[SHORT EXERCISE] Copy out the text of the records below word for word, leaving out the pictures.

+++ PROVIDED MATERIAL

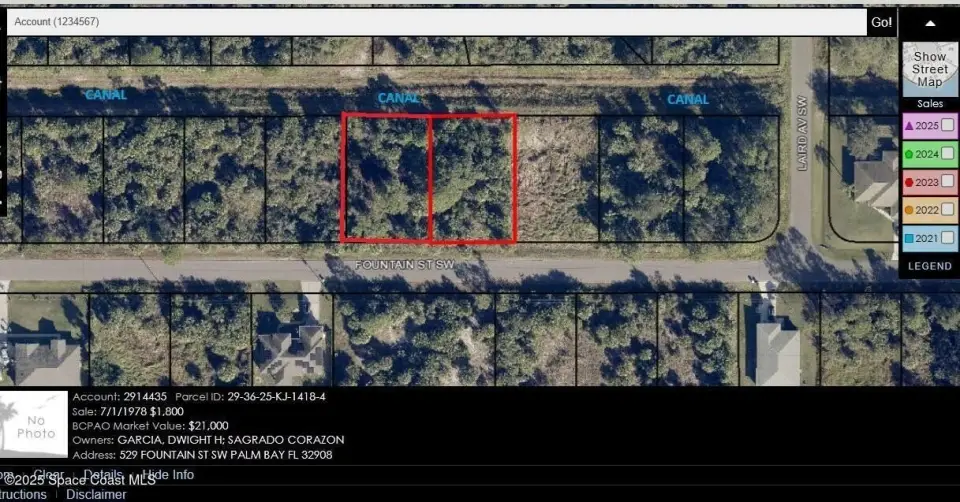Click the blue square 2021 swatch
Screen dimensions: 960x502
pos(909,239)
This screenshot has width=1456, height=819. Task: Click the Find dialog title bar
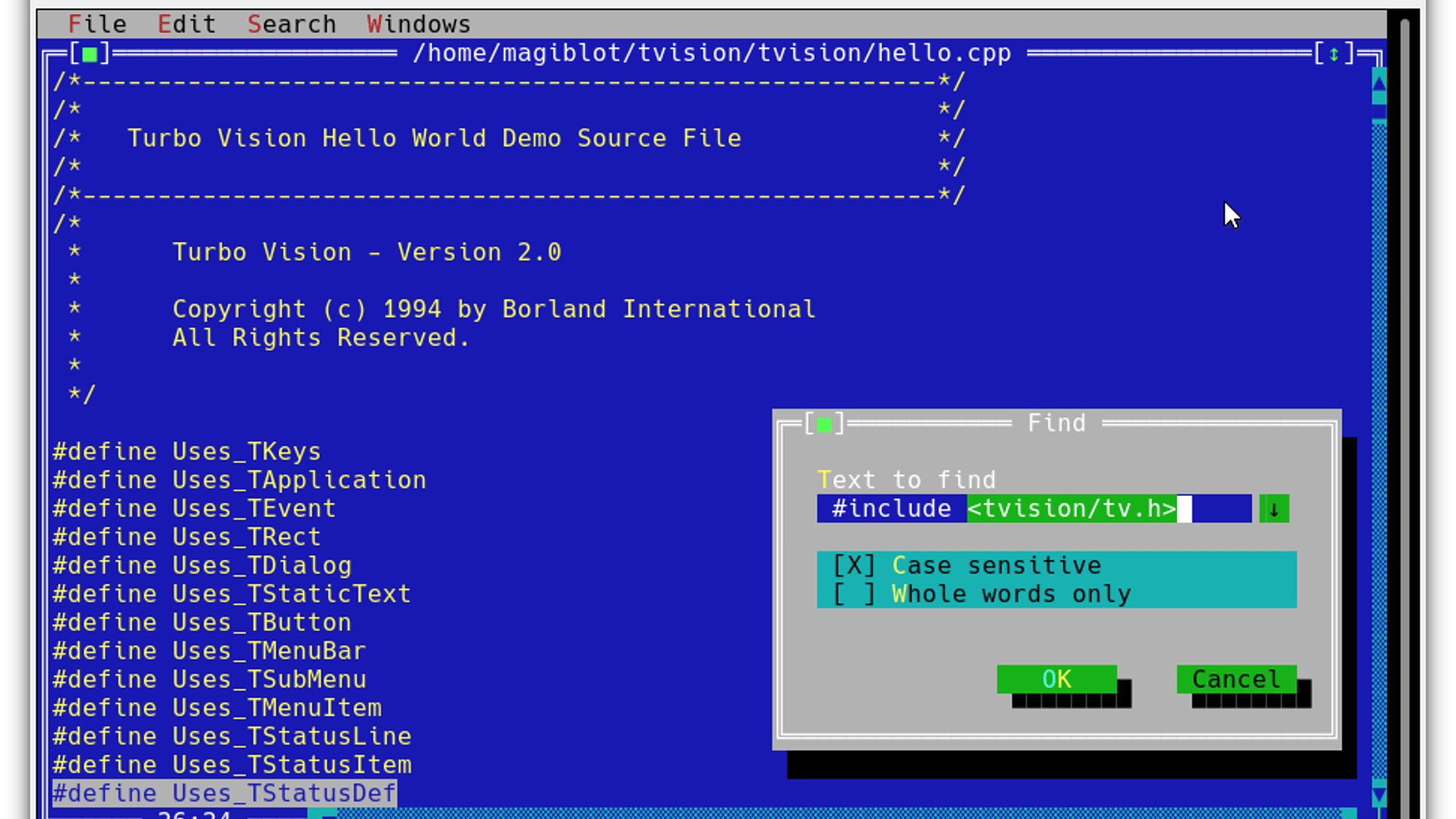tap(1056, 423)
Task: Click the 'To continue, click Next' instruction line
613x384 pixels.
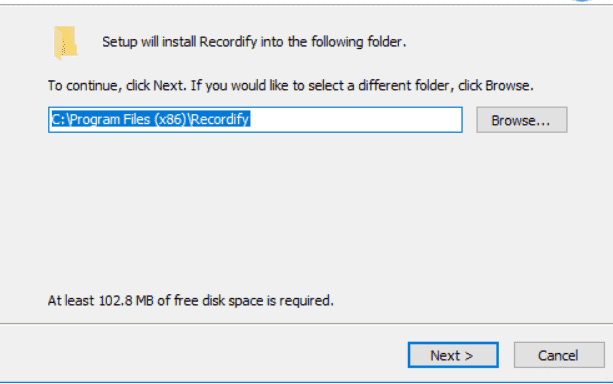Action: (290, 86)
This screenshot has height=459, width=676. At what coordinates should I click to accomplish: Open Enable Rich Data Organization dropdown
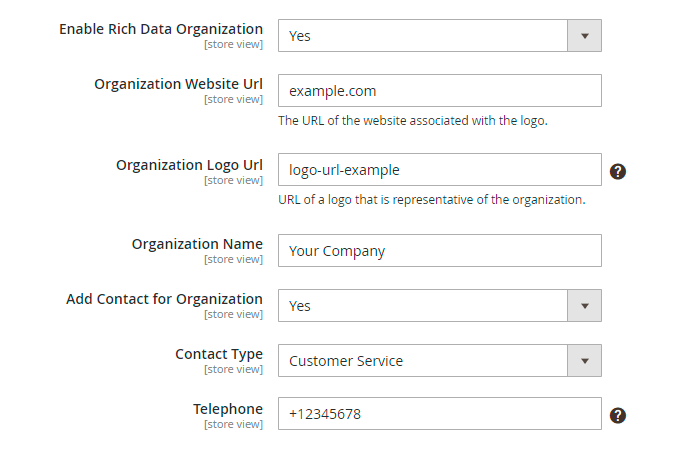tap(423, 36)
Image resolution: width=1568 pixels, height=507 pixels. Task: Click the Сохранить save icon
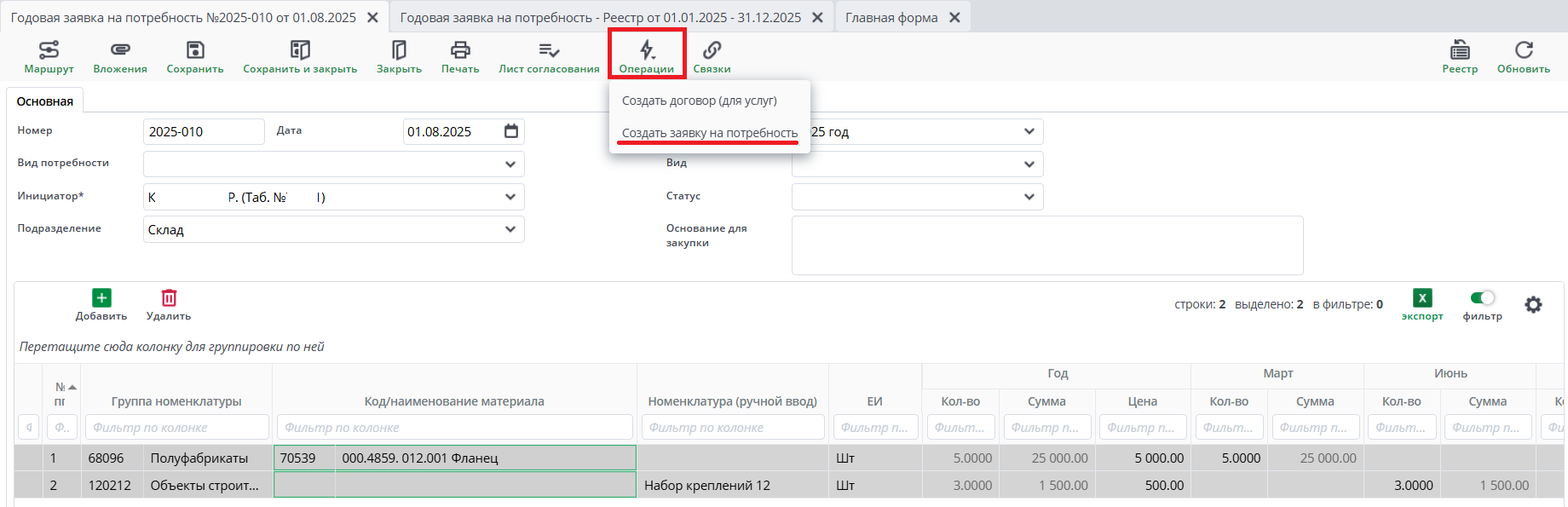click(195, 50)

++++++

[SOLUTION TO THE PROBLEM]
Click the blue square 2021 swatch
Screen dimensions: 960x502
pos(909,239)
This screenshot has width=1456, height=819. Task: Click the Find dialog title bar
tap(1056, 423)
Task: Click the 'To continue, click Next' instruction line
613x384 pixels.
Action: (290, 86)
This screenshot has height=459, width=676. At what coordinates should I click to accomplish: Open Enable Rich Data Organization dropdown
tap(423, 36)
Image resolution: width=1568 pixels, height=507 pixels. Task: Click the Сохранить save icon
click(195, 50)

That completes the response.